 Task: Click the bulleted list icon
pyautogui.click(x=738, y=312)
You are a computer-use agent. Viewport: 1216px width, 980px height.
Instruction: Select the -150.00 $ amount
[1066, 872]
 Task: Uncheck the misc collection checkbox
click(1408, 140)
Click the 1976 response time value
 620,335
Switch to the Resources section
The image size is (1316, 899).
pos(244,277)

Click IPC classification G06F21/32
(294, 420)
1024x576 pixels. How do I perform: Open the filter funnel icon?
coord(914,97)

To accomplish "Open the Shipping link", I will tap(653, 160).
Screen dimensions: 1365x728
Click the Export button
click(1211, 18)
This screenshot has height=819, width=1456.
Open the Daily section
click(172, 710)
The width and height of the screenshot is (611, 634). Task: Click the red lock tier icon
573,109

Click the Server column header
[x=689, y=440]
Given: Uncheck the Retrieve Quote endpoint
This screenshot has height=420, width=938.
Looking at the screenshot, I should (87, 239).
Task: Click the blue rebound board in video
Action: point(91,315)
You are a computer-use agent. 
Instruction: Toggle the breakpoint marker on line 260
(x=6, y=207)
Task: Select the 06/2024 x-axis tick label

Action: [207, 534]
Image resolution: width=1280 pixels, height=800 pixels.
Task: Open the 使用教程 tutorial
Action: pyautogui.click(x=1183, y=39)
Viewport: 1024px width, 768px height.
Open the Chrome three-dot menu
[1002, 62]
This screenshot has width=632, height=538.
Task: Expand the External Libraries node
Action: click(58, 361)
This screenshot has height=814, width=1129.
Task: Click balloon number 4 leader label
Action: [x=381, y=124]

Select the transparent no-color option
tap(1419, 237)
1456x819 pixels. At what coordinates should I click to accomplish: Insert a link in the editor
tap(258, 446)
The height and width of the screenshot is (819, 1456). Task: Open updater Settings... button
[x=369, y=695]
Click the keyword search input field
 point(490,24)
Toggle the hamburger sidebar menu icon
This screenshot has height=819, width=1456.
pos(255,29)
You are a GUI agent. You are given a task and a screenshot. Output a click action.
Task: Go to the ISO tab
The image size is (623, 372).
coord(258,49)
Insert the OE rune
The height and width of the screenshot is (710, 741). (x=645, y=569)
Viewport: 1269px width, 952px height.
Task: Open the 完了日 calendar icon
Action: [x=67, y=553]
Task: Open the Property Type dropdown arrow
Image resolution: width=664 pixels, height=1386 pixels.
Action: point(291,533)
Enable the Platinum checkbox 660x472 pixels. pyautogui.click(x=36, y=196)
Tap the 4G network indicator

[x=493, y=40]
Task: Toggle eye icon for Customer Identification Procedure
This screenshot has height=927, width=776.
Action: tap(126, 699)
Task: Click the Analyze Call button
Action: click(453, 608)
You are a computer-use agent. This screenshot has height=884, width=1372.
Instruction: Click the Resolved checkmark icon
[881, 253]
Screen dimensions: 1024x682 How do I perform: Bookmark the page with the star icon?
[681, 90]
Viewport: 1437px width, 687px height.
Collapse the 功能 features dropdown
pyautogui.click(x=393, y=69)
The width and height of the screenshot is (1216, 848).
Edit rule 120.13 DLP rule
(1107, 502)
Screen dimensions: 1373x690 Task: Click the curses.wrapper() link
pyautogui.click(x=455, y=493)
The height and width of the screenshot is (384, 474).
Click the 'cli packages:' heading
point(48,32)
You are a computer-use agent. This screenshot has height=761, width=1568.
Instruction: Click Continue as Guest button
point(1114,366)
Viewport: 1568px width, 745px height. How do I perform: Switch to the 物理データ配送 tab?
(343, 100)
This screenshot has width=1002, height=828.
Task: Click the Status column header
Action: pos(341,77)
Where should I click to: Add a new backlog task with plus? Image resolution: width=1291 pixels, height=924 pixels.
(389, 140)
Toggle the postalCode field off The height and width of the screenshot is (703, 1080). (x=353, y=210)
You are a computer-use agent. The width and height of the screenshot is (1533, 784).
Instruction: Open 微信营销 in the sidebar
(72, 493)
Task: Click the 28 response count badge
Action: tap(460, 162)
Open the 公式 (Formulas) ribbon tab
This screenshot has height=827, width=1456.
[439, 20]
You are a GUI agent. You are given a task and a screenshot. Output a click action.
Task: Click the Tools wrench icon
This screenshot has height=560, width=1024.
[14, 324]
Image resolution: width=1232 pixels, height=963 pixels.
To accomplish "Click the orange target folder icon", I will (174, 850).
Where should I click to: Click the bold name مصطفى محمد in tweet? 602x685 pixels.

- [TASK INSTRUCTIONS]:
Rewrite every line of the entries above as a Markdown table with two columns, Row and Entry line. Number the rows in order and leave out blank lines.

- [RESULT FOR THIS EXERCISE]:
| Row | Entry line |
|---|---|
| 1 |  Task: Click the bulleted list icon |
| 2 | pyautogui.click(x=738, y=312) |
| 3 | You are a computer-use agent. Viewport: 1216px width, 980px height. |
| 4 | Instruction: Select the -150.00 $ amount |
| 5 | [1066, 872] |
| 6 |  Task: Uncheck the misc collection checkbox |
| 7 | click(1408, 140) |
| 8 | Click the 1976 response time value |
| 9 |  620,335 |
| 10 | Switch to the Resources section |
| 11 | The image size is (1316, 899). |
| 12 | pos(244,277) |
| 13 | Click IPC classification G06F21/32 |
| 14 | (294, 420) |
| 15 | 1024x576 pixels. How do I perform: Open the filter funnel icon? |
| 16 | coord(914,97) |
| 17 | To accomplish "Open the Shipping link", I will tap(653, 160). |
| 18 | Screen dimensions: 1365x728 |
| 19 | Click the Export button |
| 20 | click(1211, 18) |
| 21 | This screenshot has height=819, width=1456. |
| 22 | Open the Daily section |
| 23 | click(172, 710) |
| 24 | The width and height of the screenshot is (611, 634). Task: Click the red lock tier icon |
| 25 | 573,109 |
| 26 | Click the Server column header |
| 27 | [x=689, y=440] |
| 28 | Given: Uncheck the Retrieve Quote endpoint |
| 29 | This screenshot has height=420, width=938. |
| 30 | Looking at the screenshot, I should (87, 239). |
| 31 | Task: Click the blue rebound board in video |
| 32 | Action: point(91,315) |
| 33 | You are a computer-use agent.  |
| 34 | Instruction: Toggle the breakpoint marker on line 260 |
| 35 | (x=6, y=207) |
| 36 | Task: Select the 06/2024 x-axis tick label |
| 37 | Action: [207, 534] |
| 38 | Image resolution: width=1280 pixels, height=800 pixels. |
| 39 | Task: Open the 使用教程 tutorial |
| 40 | Action: pyautogui.click(x=1183, y=39) |
| 41 | Viewport: 1024px width, 768px height. |
| 42 | Open the Chrome three-dot menu |
| 43 | [1002, 62] |
| 44 | This screenshot has width=632, height=538. |
| 45 | Task: Expand the External Libraries node |
| 46 | Action: click(58, 361) |
| 47 | This screenshot has height=814, width=1129. |
| 48 | Task: Click balloon number 4 leader label |
| 49 | Action: [x=381, y=124] |
| 50 | Select the transparent no-color option |
| 51 | tap(1419, 237) |
| 52 | 1456x819 pixels. At what coordinates should I click to accomplish: Insert a link in the editor |
| 53 | tap(258, 446) |
| 54 | The height and width of the screenshot is (819, 1456). Task: Open updater Settings... button |
| 55 | [x=369, y=695] |
| 56 | Click the keyword search input field |
| 57 |  point(490,24) |
| 58 | Toggle the hamburger sidebar menu icon |
| 59 | This screenshot has height=819, width=1456. |
| 60 | pos(255,29) |
| 61 | You are a GUI agent. You are given a task and a screenshot. Output a click action. |
| 62 | Task: Go to the ISO tab |
| 63 | The image size is (623, 372). |
| 64 | coord(258,49) |
| 65 | Insert the OE rune |
| 66 | The height and width of the screenshot is (710, 741). (x=645, y=569) |
| 67 | Viewport: 1269px width, 952px height. |
| 68 | Task: Open the 完了日 calendar icon |
| 69 | Action: [x=67, y=553] |
| 70 | Task: Open the Property Type dropdown arrow |
| 71 | Image resolution: width=664 pixels, height=1386 pixels. |
| 72 | Action: point(291,533) |
| 73 | Enable the Platinum checkbox 660x472 pixels. pyautogui.click(x=36, y=196) |
| 74 | Tap the 4G network indicator |
| 75 | [x=493, y=40] |
| 76 | Task: Toggle eye icon for Customer Identification Procedure |
| 77 | This screenshot has height=927, width=776. |
| 78 | Action: tap(126, 699) |
| 79 | Task: Click the Analyze Call button |
| 80 | Action: click(453, 608) |
| 81 | You are a computer-use agent. This screenshot has height=884, width=1372. |
| 82 | Instruction: Click the Resolved checkmark icon |
| 83 | [881, 253] |
| 84 | Screen dimensions: 1024x682 How do I perform: Bookmark the page with the star icon? |
| 85 | [681, 90] |
| 86 | Viewport: 1437px width, 687px height. |
| 87 | Collapse the 功能 features dropdown |
| 88 | pyautogui.click(x=393, y=69) |
| 89 | The width and height of the screenshot is (1216, 848). |
| 90 | Edit rule 120.13 DLP rule |
| 91 | (1107, 502) |
| 92 | Screen dimensions: 1373x690 Task: Click the curses.wrapper() link |
| 93 | pyautogui.click(x=455, y=493) |
| 94 | The height and width of the screenshot is (384, 474). |
| 95 | Click the 'cli packages:' heading |
| 96 | point(48,32) |
| 97 | You are a computer-use agent. This screenshot has height=761, width=1568. |
| 98 | Instruction: Click Continue as Guest button |
| 99 | point(1114,366) |
| 100 | Viewport: 1568px width, 745px height. How do I perform: Switch to the 物理データ配送 tab? |
| 101 | (343, 100) |
| 102 | This screenshot has width=1002, height=828. |
| 103 | Task: Click the Status column header |
| 104 | Action: pos(341,77) |
| 105 | Where should I click to: Add a new backlog task with plus? Image resolution: width=1291 pixels, height=924 pixels. |
| 106 | (389, 140) |
| 107 | Toggle the postalCode field off The height and width of the screenshot is (703, 1080). (x=353, y=210) |
| 108 | You are a computer-use agent. The width and height of the screenshot is (1533, 784). |
| 109 | Instruction: Open 微信营销 in the sidebar |
| 110 | (72, 493) |
| 111 | Task: Click the 28 response count badge |
| 112 | Action: tap(460, 162) |
| 113 | Open the 公式 (Formulas) ribbon tab |
| 114 | This screenshot has height=827, width=1456. |
| 115 | [439, 20] |
| 116 | You are a GUI agent. You are given a task and a screenshot. Output a click action. |
| 117 | Task: Click the Tools wrench icon |
| 118 | This screenshot has height=560, width=1024. |
| 119 | [14, 324] |
| 120 | Image resolution: width=1232 pixels, height=963 pixels. |
| 121 | To accomplish "Click the orange target folder icon", I will (174, 850). |
| 122 | Where should I click to: Click the bold name مصطفى محمد in tweet? 602x685 pixels. |